The sine of sum of angles $a$ and $b$ is equal to the sum of the product of sine of angle $a$ and cosine of angle $b$, and the product of cosine of angle $a$ and sine of angle $b$.

$\sin{(a+b)}$ $\,=\,$ $\sin{a} \times \cos{b}$ $+$ $\cos{a} \times \sin{b}$

This mathematical equation is called the sine angle sum trigonometric identity in mathematics.

The sine angle sum trigonometric identity is used in two different cases in mathematics.

The sine of sum of two angles is expanded as the sum of products of sine and cosine of both angles.
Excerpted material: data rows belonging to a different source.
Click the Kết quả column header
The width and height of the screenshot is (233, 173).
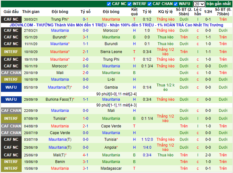134,11
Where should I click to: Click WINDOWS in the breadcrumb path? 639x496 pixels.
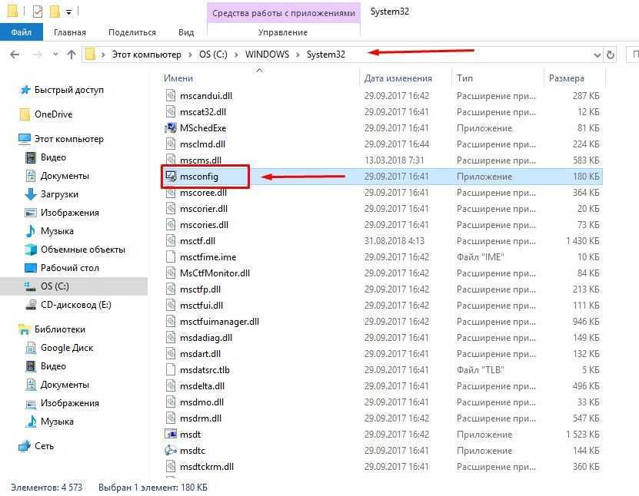(268, 55)
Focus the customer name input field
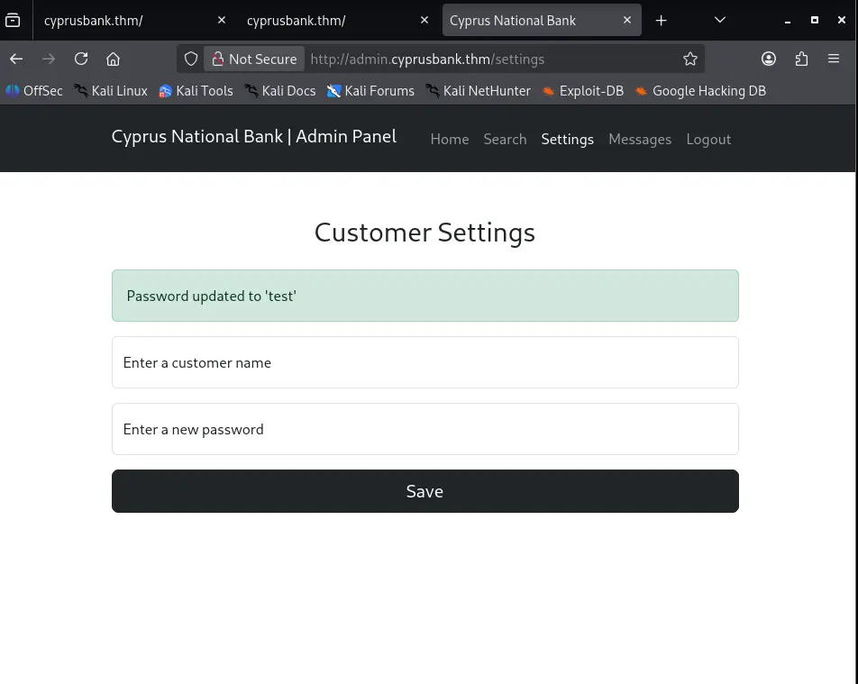 424,362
$\implies$ $\sin{(a+b)}$ $\,=\,$ $\sin{(a)}\cos{(b)}$ $+$ $\cos{(a)}\sin{(b)}$

The sum of products of sine and cosine of both angles is simplified as the sine of sum of two angles.

$\implies$ $\sin{(a)}\cos{(b)}$ $+$ $\cos{(a)}\sin{(b)}$ $\,=\,$ $\sin{(a+b)}$

The angle sum trigonometric identity in sine function is written in several forms but it is popularly expressed in the following three forms.
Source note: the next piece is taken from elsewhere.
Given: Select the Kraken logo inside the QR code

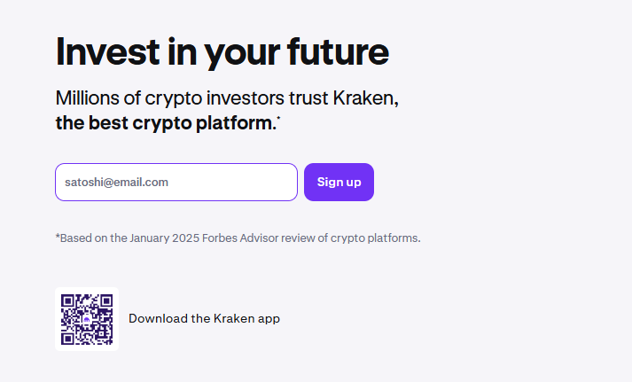Looking at the screenshot, I should (87, 319).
$(1).\,\,$ $\sin{(A+B)}$ $\,=\,$ $\sin{A}\cos{B}$ $+$ $\cos{A}\sin{B}$

$(2).\,\,$ $\sin{(x+y)}$ $\,=\,$ $\sin{x}\cos{y}$ $+$ $\cos{x}\sin{y}$

$(3).\,\,$ $\sin{(\alpha+\beta)}$ $\,=\,$ $\sin{\alpha}\cos{\beta}$ $+$ $\cos{\alpha}\sin{\beta}$

Learn how to derive the sine of angle sum trigonometric identity by a geometric approach in trigonometry.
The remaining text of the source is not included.